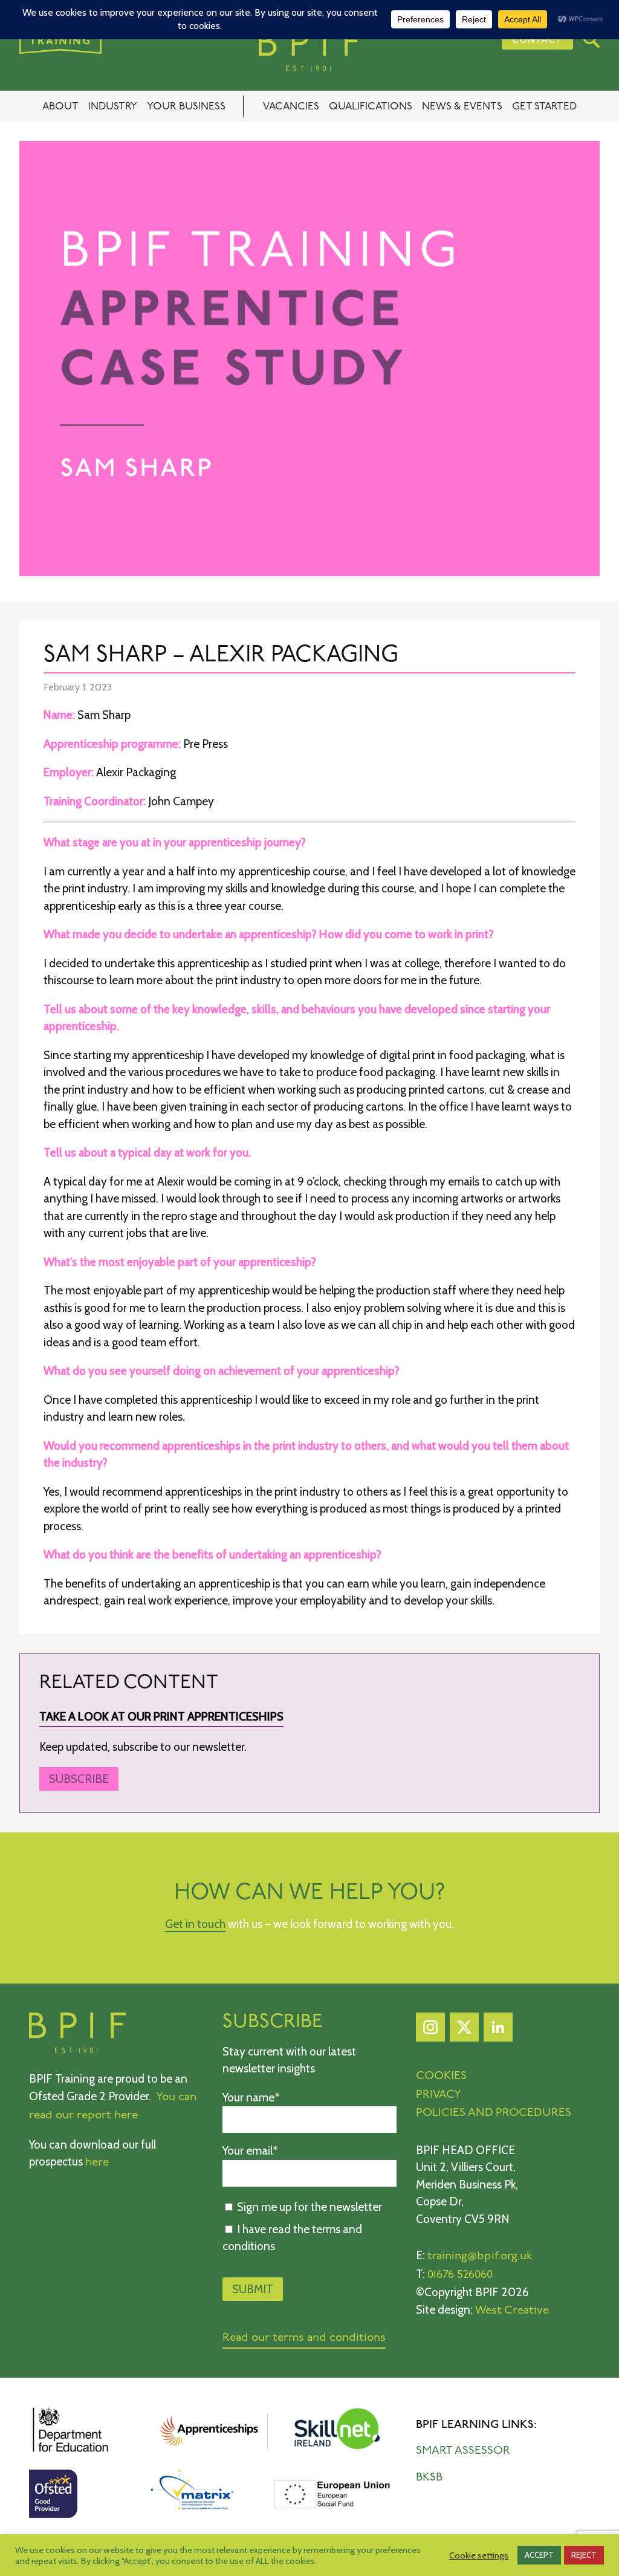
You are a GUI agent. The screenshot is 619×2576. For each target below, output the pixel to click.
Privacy (438, 2095)
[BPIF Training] (309, 50)
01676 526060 (460, 2275)
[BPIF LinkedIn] (498, 2030)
════════════════════
▶ **WHAT YOU ARE ASKED TO DO**: Pictures don't belong in the copy. Transcribe every record exactly as it appears.

▶ **ANSWER TO THE EXERCISE**:
You are a GUI agent. The screenshot is 619×2576. For each target below, output the pixel to click.
Privacy (438, 2095)
[BPIF Training] (309, 50)
01676 526060 (460, 2275)
[BPIF LinkedIn] (498, 2030)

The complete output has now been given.